MUSC developing fresh surgical approaches to stroke
In 2017, MUSC’s Comprehensive Stroke Center clinicians continued to refine and reinvent stroke care, from initial patient evaluation to surgical intervention.
Stroke is an emergency that requires immediate intervention. Yet most hospitals are not equipped to deal with complex strokes. Ultimately, valuable time could be saved if complex patients could be identified by emergency personnel in the field and transported directly to a comprehensive stroke center for treatment.
A new device developed by CerebroTech Medical Systems, Inc., was tested on the first 45 patients in a pilot study at the MUSC Comprehensive Stroke Center. The CMS-5000 is a portable visor that detects changes in patients’ blood flow to identify those with large vessel occlusions who must be transported to a comprehensive stroke center. Neurointerventional surgeon Aquilla S. Turk, D.O., Professor in the MUSC Department of Neurosurgery, oversaw the pilot study and is participating in data analysis for the larger multi-site clinical trial, called VITAL (NCT03148340). In that trial, clinicians were able to correctly identify patients with large vessel occlusions up to 92 percent of the time. The company hopes to test the CMS-5000 with emergency personnel in the field in 2018.

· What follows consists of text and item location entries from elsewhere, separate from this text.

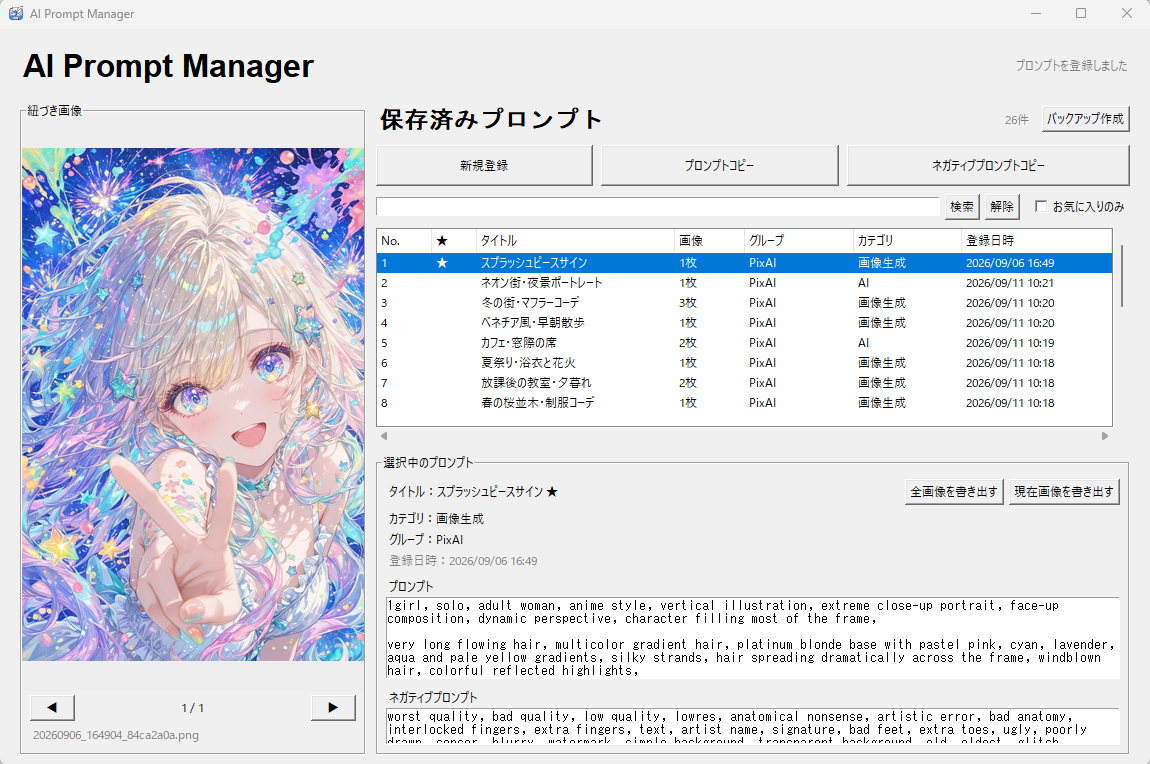Focus the search text field
This screenshot has width=1150, height=764.
658,207
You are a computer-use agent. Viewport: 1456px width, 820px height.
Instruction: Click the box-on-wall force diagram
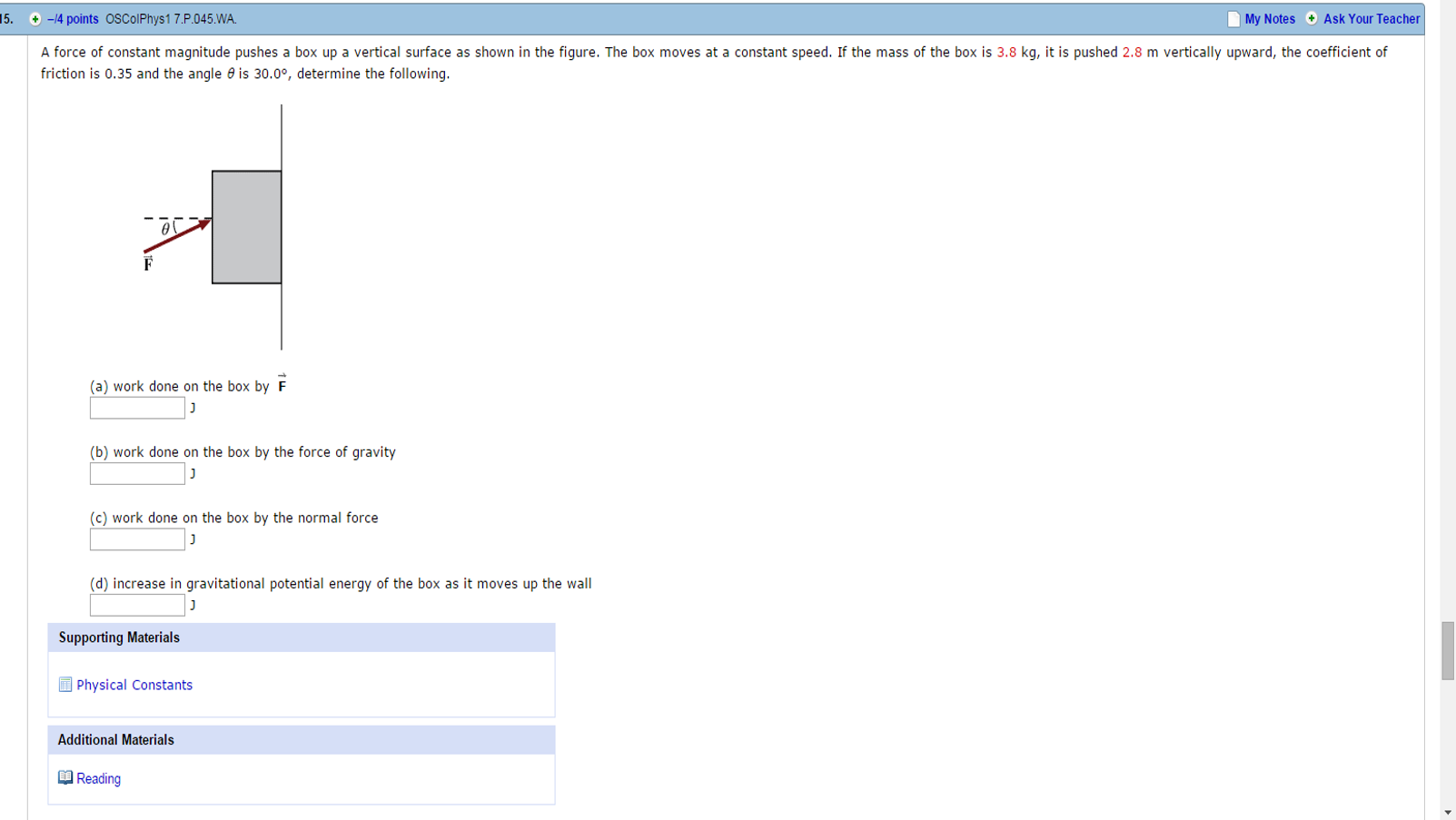[227, 227]
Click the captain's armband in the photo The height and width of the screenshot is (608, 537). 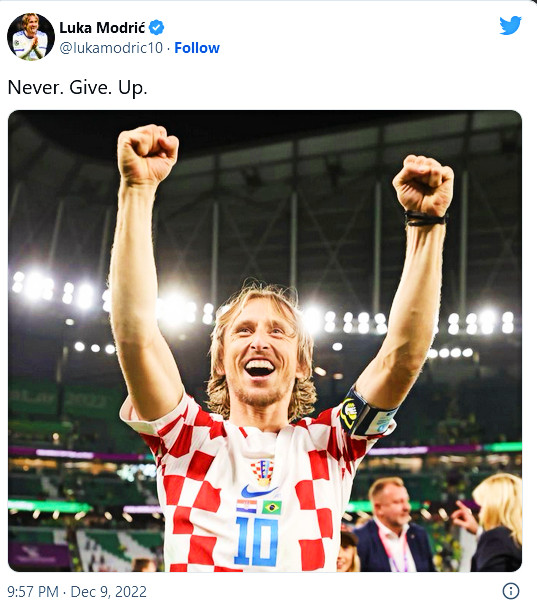[x=367, y=414]
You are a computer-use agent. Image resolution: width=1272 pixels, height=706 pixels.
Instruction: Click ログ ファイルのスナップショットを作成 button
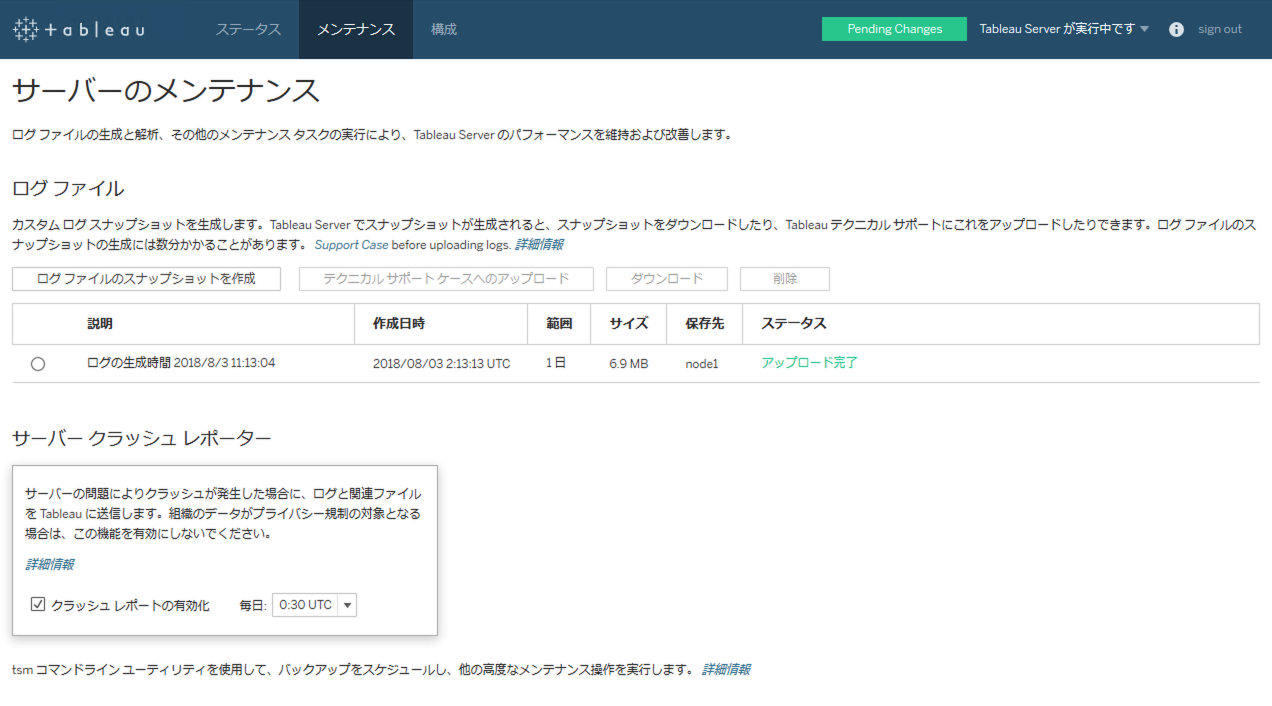click(x=145, y=278)
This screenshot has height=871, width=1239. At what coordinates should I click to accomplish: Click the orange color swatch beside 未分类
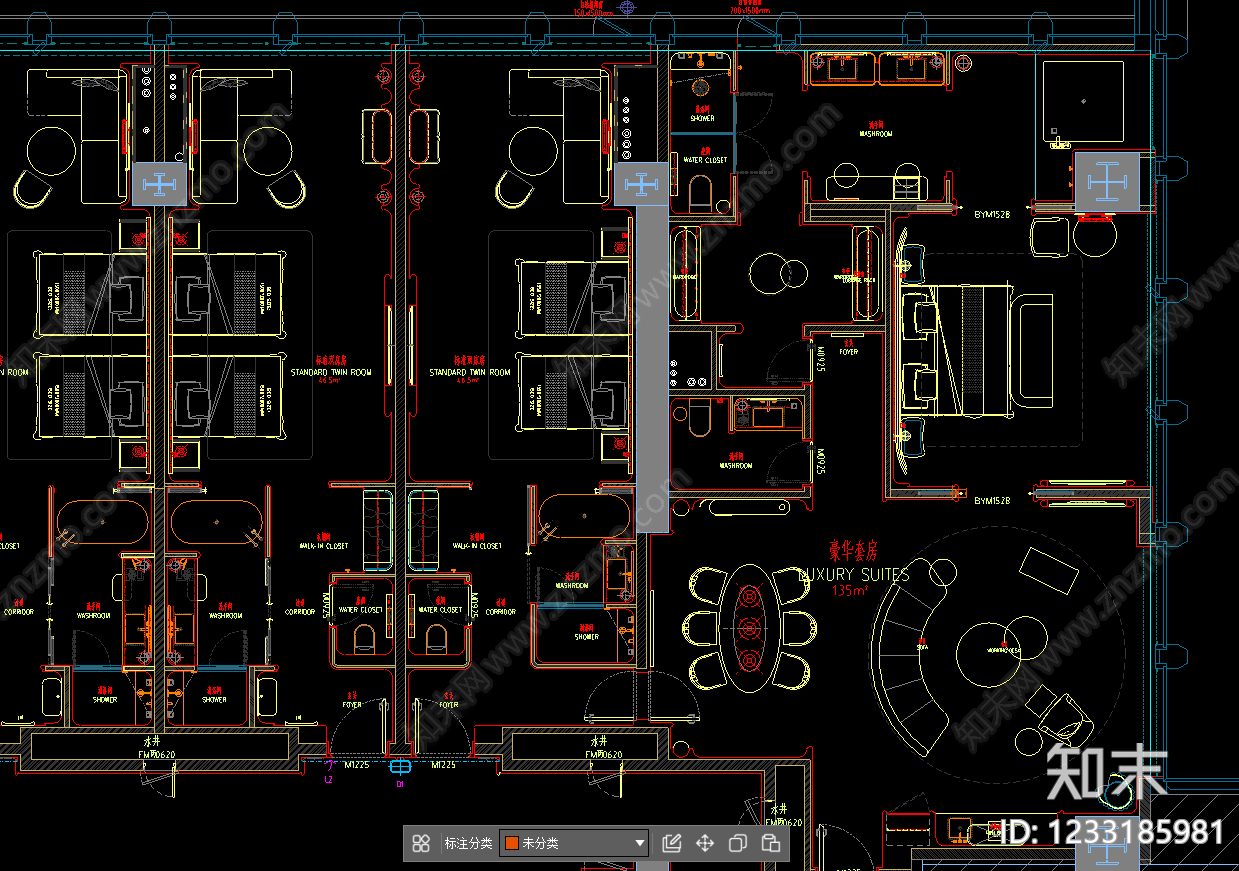pyautogui.click(x=511, y=843)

To care for complex patients, comprehensive stroke centers must be staffed with clinicians skilled in advanced procedures for acute ischemic stroke and repair of vessels in cases of hemorrhagic stroke. The COMPASS trial (NCT02466893) for acute ischemic stroke compared thrombectomy using a direct aspiration first pass technique (ADAPT) and standard stent retrieval as first approaches to removing clots. The trial was led by Turk in collaboration with the Icahn School of Medicine at Mount Sinai and the University of Buffalo, and MUSC neurointerventional surgeons Raymond M. Turner, M.D., Mohammad I. Chaudry, M.D., Alejandro M. Spiotta, M.D., and Jonathan Lena, M.D., served as procedural experts. Early data showed that, in patients who received ADAPT alone, arteries were recanalized twice as fast and good outcomes were achieved more often compared to patients who required additional treatment. The trial wrapped up in summer of 2017 and full results will be presented in a featured talk at the International Stroke Conference in February of 2018.
Turner, Spiotta, and Lena were also among the first in the world to treat patients using two new devices for the surgical treatment of hemorrhagic stroke. The ArtemisTM Neuro Evacuation Device (Penumbra, Inc., Alameda, CA) was approved by the FDA on August 14, 2017, for evacuation of deep intracranial hematomas, which can occur as a result of hemorrhagic stroke. Similar to the BrainPath device (NICO Corp., Indianapolis, IN) evaluated in the ENRICH (NCT02880878) trial, the Artemis provides a more complete, quicker evacuation of a hematoma during minimally invasive surgery. MUSC neurosurgeons deploy both devices in patients with life-threatening hematomas not controlled by medication. While traditional treatment requires a wait-and-see approach of close evaluation and blood pressure control, the devices represent a paradigm shift in treating hemorrhagic stroke, proving that it can be managed surgically in certain cases.
To prevent brain aneurysms from rupturing and causing hemorrhagic stroke, they must be repaired surgically when they reach certain measures of size or fragility. MUSC just completed the ANSWER trial (NCT02312856), which evaluated the new Pulserider® Aneurysm Neck Reconstruction device (Pulsar Vascular, Los Gatos, CA) for reconstructing broad-necked bifurcation aneurysms. In the July 1, 2017 issue of Neurosurgery, Spiotta, Turk and Turner reported that the new device was safe and offered probable stroke prevention benefit for patients with this type of aneurysm. The Pulserider was approved by the FDA on June 19, 2017.